When I was first diagnosed I was on this site constantly. It provided the input and wisdom of others in my shoes, others who 'got it', others who could share how things had gone for them. I learned a lot here. There is a time after you are diagnosed that in your terror and bewilderment you look for anything to grab onto that makes you feel stable, safe, not crazy, not alone, and BCO was that for me. But after a while, around the two year mark, when thoughts of cancer became the 2nd thought of the day instead of the first (coffee being the first!) I began to not feel the same desperate drive to be here. Longer periods went between check ins and I whittled my 'favorites' down to a few threads where I feel I have something to contribute. I frequent the threads where the names of the posters have become familiar, where I picture them in my head, imagine their lives and have truly come to wish every single one of them well. I stay here because to ghost those places seems wrong. But I certainly do not cover the same broad range here as I initially did. I understand the need to prune it down to a few threads where you have felt the most support and camaraderie, MarianElizabeth. But if you were to disappear without a word, it would leave panic in your wake. Bewildered people wondering what happened. I think anything you have written to this point is extremely valuable right where it is. You never know how your vast experience that you shared might be just the balm a soul is searching for. I hope you do not delete your posts. But if you kept your check-ins and posting to the few places that feel like home "where everybody knows your name and they're always glad you came', that is perfectly understandable. That's how things have evolved for me, anyway.

Glad to hear you are doing better and I hope the bad stomach trouble goes away and stays away!

marianelizabeth

Runor, I appreciate your thoughts and did explain in a coupe of threads. I used to read Micmel's but it was one of the threads that was overwhelming. I would appreciate it if you would jump in on it or any others that you saw me on, to simple say that I need to rest and take more time for myself. Sorry I got Alberta in my head and do now recall you living rurally.
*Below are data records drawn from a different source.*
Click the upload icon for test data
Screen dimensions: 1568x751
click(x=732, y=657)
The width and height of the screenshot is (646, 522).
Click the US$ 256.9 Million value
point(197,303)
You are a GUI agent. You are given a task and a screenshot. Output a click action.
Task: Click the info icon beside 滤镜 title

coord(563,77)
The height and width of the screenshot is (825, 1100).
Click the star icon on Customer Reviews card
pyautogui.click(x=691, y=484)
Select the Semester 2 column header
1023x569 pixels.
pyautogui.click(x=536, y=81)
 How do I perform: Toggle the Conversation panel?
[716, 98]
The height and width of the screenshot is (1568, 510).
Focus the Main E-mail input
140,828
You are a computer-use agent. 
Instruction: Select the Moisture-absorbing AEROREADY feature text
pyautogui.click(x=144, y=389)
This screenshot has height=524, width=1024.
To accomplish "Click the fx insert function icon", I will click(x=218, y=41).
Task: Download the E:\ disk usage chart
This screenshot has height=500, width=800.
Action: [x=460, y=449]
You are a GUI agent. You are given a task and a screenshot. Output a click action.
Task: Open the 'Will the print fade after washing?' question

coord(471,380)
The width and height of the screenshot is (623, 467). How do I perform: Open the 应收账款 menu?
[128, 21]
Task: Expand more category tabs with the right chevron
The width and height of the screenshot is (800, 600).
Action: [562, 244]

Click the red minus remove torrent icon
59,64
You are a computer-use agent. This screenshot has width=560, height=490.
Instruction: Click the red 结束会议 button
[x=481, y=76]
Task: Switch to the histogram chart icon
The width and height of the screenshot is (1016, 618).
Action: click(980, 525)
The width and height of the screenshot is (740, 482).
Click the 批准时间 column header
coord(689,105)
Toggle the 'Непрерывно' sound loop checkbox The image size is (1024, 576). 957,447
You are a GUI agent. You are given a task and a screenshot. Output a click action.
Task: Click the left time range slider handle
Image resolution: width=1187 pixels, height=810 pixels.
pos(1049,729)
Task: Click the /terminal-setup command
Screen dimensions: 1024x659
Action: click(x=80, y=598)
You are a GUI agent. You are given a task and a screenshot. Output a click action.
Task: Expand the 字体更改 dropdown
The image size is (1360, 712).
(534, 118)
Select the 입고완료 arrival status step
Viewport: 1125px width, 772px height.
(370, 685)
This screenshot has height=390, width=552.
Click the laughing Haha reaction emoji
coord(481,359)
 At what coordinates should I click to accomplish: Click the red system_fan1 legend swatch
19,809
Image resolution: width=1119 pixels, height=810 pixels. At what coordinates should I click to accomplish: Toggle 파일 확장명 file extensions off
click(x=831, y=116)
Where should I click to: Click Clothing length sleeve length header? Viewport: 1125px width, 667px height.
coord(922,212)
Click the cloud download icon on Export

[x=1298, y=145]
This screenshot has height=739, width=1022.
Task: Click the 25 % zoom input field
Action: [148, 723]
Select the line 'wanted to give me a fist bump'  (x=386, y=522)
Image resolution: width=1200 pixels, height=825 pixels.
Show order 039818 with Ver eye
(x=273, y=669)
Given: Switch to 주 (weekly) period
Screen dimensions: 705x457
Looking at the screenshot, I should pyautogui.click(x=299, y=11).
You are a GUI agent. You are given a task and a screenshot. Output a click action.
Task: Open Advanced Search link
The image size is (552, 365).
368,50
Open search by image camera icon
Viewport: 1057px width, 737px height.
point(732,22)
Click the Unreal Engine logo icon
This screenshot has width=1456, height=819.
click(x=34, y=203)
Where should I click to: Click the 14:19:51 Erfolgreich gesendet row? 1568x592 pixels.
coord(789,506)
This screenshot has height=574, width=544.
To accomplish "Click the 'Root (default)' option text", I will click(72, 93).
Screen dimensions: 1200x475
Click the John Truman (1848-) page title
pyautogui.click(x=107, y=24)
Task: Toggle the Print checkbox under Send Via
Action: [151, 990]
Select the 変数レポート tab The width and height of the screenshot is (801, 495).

Ann, sorry to hear about the trial and hope you and your MO can and a way when you meet on Oct. 7th. I think you should plan the Cactus Club event as I am not in good enough shape to know where I will be by then.

I made it through chemo this afternoon after taking Zofran on recommendation of a nurse from BCCA who called me back after I left a message. I am thinking it may be due to a slight headache from a cerebrospinal fluid leak during my surgery. No one seemed concerned when I was getting the pain pump reservoir refilled yesterday.

Eileen, good news for you!

Marian

wrenn

Welcome Cathy. As you can see there are many wonderful women on this thread and I hope you will come often for support. I'm sorry you are having to deal with this though.

Marian, I'm so glad you are getting some relief. I wish you didn't have to have chemo now and could just recover from the procedure but cancer doesn't wait. I totally get narrowing down your attention on the site. It does get overwhelming. I actually find it confusing to keep things straight in my head (memory fading).

Pots, I hope things improve with the trial. I guess shitty side effects mean you aren't getting placebo? Not sure how all that works but I am glad you are in the trial anyway.

Our elevator will be down much of November and 2 weeks steady at some point so I can't commit to getting out right now. I need my walker all the time now since I can't walk far without sitting to rest my angry legs. I could probably hobble down 4 flights hanging on to a railing but need my walker when I get there.

I will keep checking here to keep up.

I hope everyone is having as nice a Sept as we are in Vancouver. Take care everyone.